> _ИСХОДНЫЙ ОТРЫВОК_:
С самого начала протестантская атмосфера оказалась менее недружелюбной к нонконформистам (не принадлежавшим к государственной церкви). Сами диссиденты, согласно установившейся традиции, несколько колебались в связи с подавлением несогласных.
Лютер начал с почти терпимого отношения и отошел от него, когда увидел анархию, сопровождавшую религиозную свободу, и тогда здравомыслящий Меланхтон решительно высказался за религиозное подавление.
В протестантских государствах даже не поднимался вопрос, должны ли проповедники неодобряемых учений проповедовать. В англиканской Англии и лютеровской Германии, реформированной Голландии или католической Испании горожане также с большой степенью вероятности могли подвергнуться наказаниям, если не оказывались добродетельными и не ходили на службу в свои приходские церкви.
Согласно основной христианской традиции люди продолжали верить, что добродетельным считается порицание проповедника, убедившего конгрегацию, что нарушение супружеской верности возможно. Добродетельным считалось и неодобрение священника, который убеждал их стать атеистами или полагал, что крещение детей является фарсом. Мораль и религиозное мнение людей оказались не единственными факторами.

> _ПРЕДОСТАВЛЕННЫЕ СТРОКИ_:
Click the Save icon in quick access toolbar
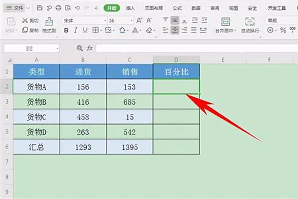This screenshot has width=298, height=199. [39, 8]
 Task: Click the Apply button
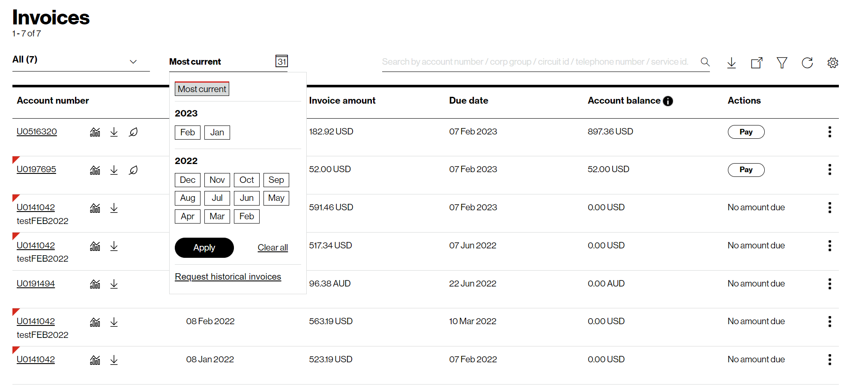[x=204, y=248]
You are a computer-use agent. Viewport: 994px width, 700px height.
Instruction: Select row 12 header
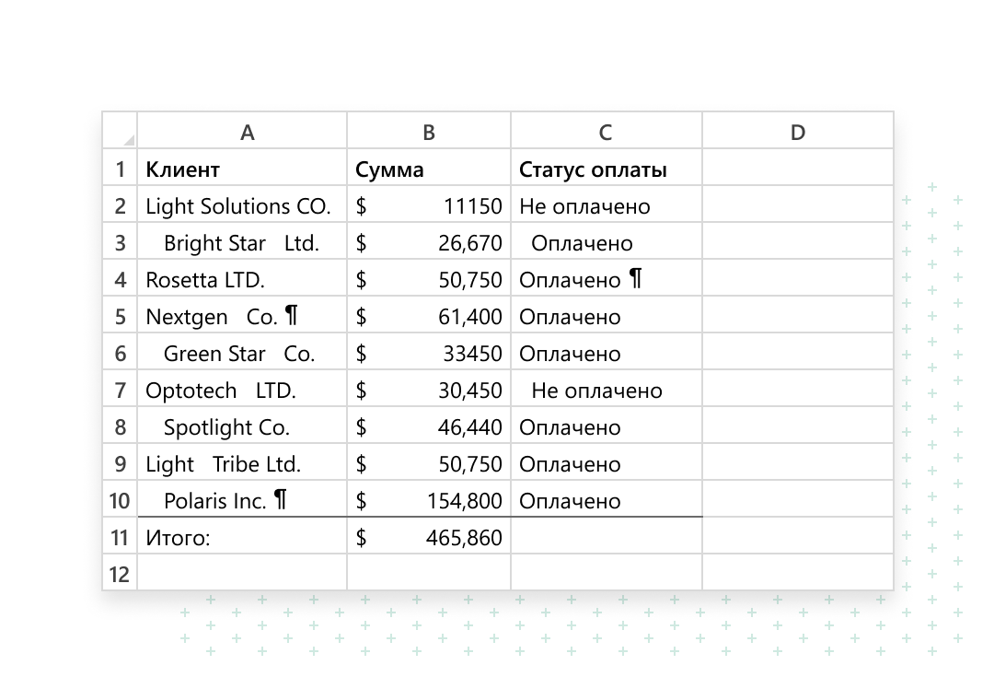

> _ФОРМУЛИРОВКА ЗАДАНИЯ_:
Продолжите отрывок об отношении протестантов к нонконформистам, начав сразу после его последнего предложения. Строки здесь никакой роли не играют.

> _ОТВЕТ НА ЗАДАНИЕ_:
Анахронизмом было бы предположение, что все здравомыслящие протестанты были убеждены в том, насколько неверным является преследование за религиозную точку зрения. Напротив, огромное большинство благоразумных христианских священнослужителей соглашались в том, что вполне естественно, если ошибки в вероучении повлекут за собой гражданское наказание.
Это большинство состояло не только из таких сторонников строгой дисциплины, как Кальвин и члены его консистории или папа Пий V и его инквизиторы, но и из гуманистических приверженцев пресвитерианства вроде Меланхтона или искренне верующих католиков типа святого Франциска де Сале.
В 1553 году женевские кальвинисты казнили (сожгли) за ересь Мигеля Сервета. И хотя ведущие протестантские священнослужители поддерживали точку зрения, что казнь всегда более чем оправданна, всегда оставалось достаточно оснований для шумного протеста, позволявшего развиться дальнейшей защите.
На следующий год Беза опубликовал свою книгу «Разве еретиков следует наказывать силами гражданского магистрата?». Она появилась в нездоровый период и не лишена болезненных отрывков, однако искусно отражает точку зрения того времени. Приведем ее основные доводы.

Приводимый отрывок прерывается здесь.